Maybe it’s because I’ve been so lucky throughout the many years I’ve been in this business. Lucky in the sense that I’ve always (okay, mostly) managed to be involved in productions that appeal to me, even excite me, and rarely been bored. I’ve almost never (a few times over the years) been a producer for hire, instead eschewing the ‘reporting to’ doctrine on someone else’s ‘baby’, and making the conscious decisions necessary to maintain the dominant, ‘control freak’ posture of my own material (nature of the business if you want to be successful). These days there’s simply nothing ON television that makes me stop and say to myself, “Gee - I wish I’d done that”, or “That gives me an idea…!”. There’s nothing ON television that makes me want to MAKE television. Maybe that’s it. You know - IT, the end, over, finished, no more. It’s not that I’ve run out of ideas, it’s just that I no longer see those ideas as being translated to video or film.

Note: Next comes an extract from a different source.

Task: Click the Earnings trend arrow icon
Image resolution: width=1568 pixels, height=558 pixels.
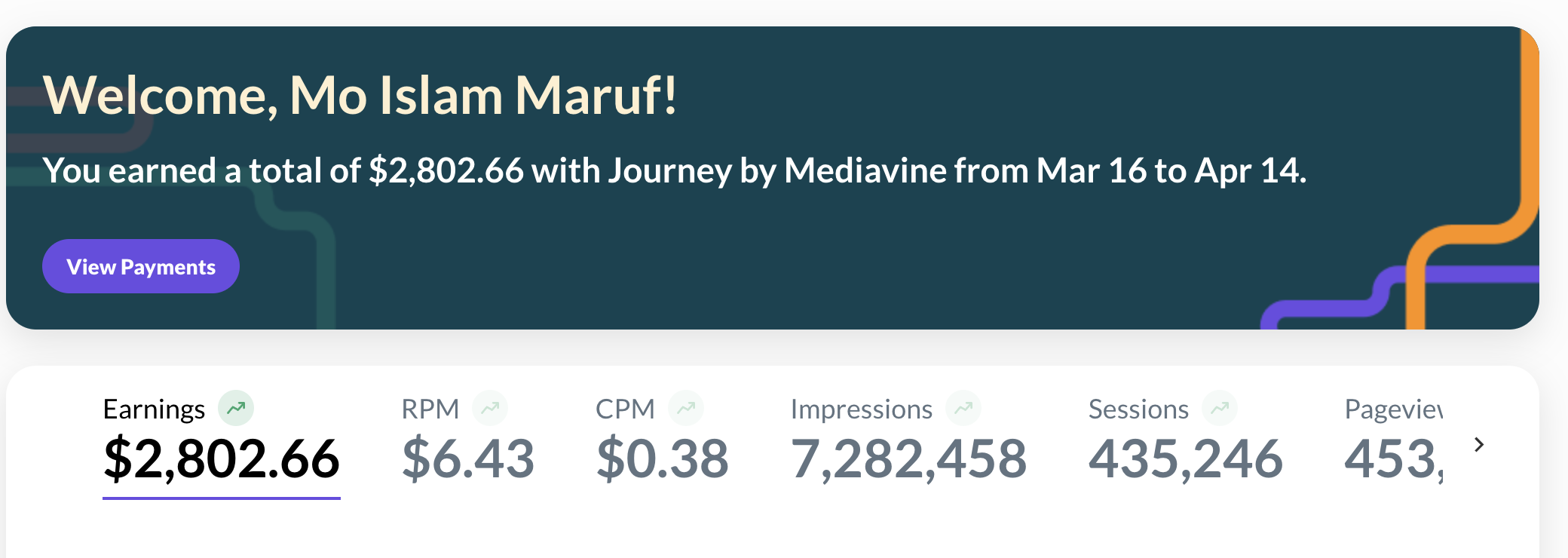Action: pyautogui.click(x=236, y=408)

The television world came to a ‘reality’ place (some would say ‘returned’) with the launch of CBS’ “Survivor” back in 2000. Each year since television pundits have expounded on the death of the ‘reality’ genre, when in fact it continues to grow stronger season by season. The reality genre is now not only a part of every broadcaster’s stable of programs in every country in the world, individual channels have debuted where their entire schedule is made up of reality programming.
Food and travel programming — two of my professional food groups, if you will — have gone that way almost in their entirety. It’s no longer desirable to have a recipe-driven traditional cooking series, regardless of how quirky or unique the creative approach might be. Now there has to be a crisis or contestant element to the content. Travel television has eclipsed itself and now appears to no longer be about the destination — being there, getting there — but more about the travails of travel and the angst of arrival - putting the ‘tour’ back in Tourettes! There’s nothing wrong with any of this - it’s all highly entertaining for most people. I’m just not interested, on any level.
Some of this disinterest has to do with the book. Have I mentioned the book project…? Only in passing perhaps. Since beginning the research on this book I’ve had no interest in doing anything creative except writing this book, and that’s okay. Better than okay in fact - it’s terrific. There’s no doubt in my mind that the book project is going to be successful and that it will lead to other writing projects, projects that I’m already anticipating. And yes, I may as well contradict myself here, those projects may well lead to documentaries and dramatic features based on the books - I’m all about the vertical!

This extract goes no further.